____ Data records
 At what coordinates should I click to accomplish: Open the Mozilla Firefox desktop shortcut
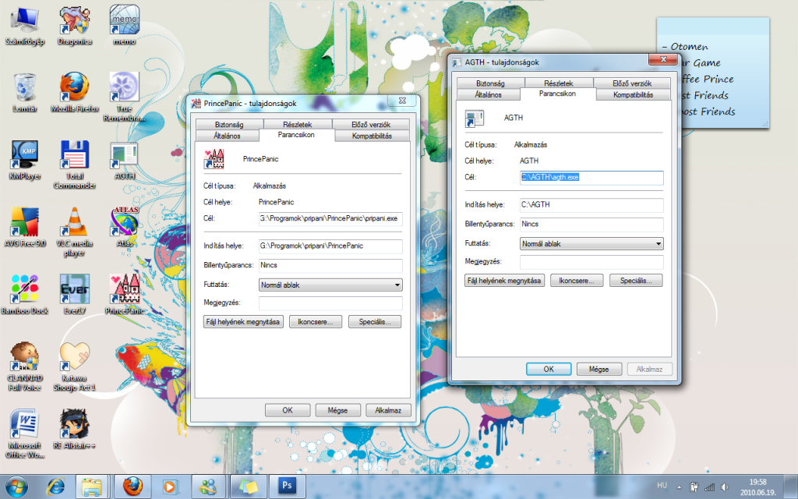(x=73, y=87)
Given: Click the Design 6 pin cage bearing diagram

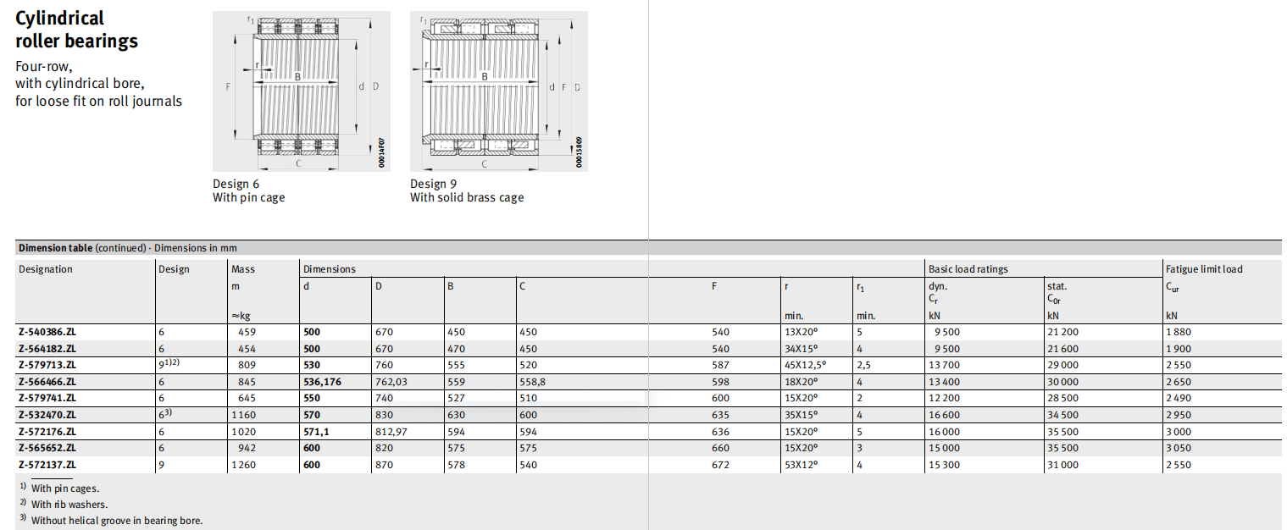Looking at the screenshot, I should (301, 91).
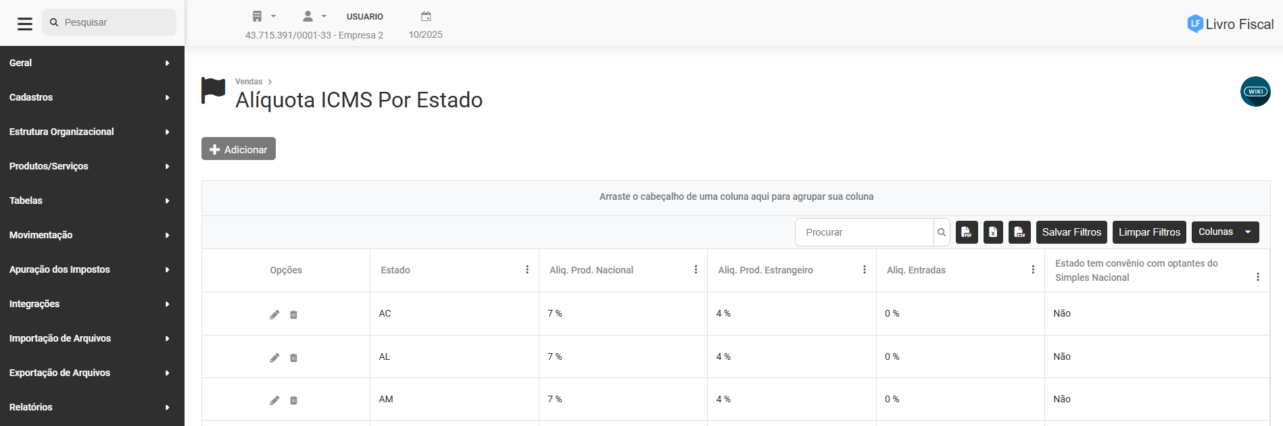Export the table to PDF
1283x426 pixels.
(x=967, y=232)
________
Exercise: Give the material again exactly as it is, but keep the pictures out.

Solution:
 At what coordinates should I click to accomplish: Open the Mozilla Firefox desktop shortcut
(x=73, y=87)
Given: Click the Design 6 pin cage bearing diagram

Looking at the screenshot, I should (301, 91).
Export the table to PDF
1283x426 pixels.
(x=967, y=232)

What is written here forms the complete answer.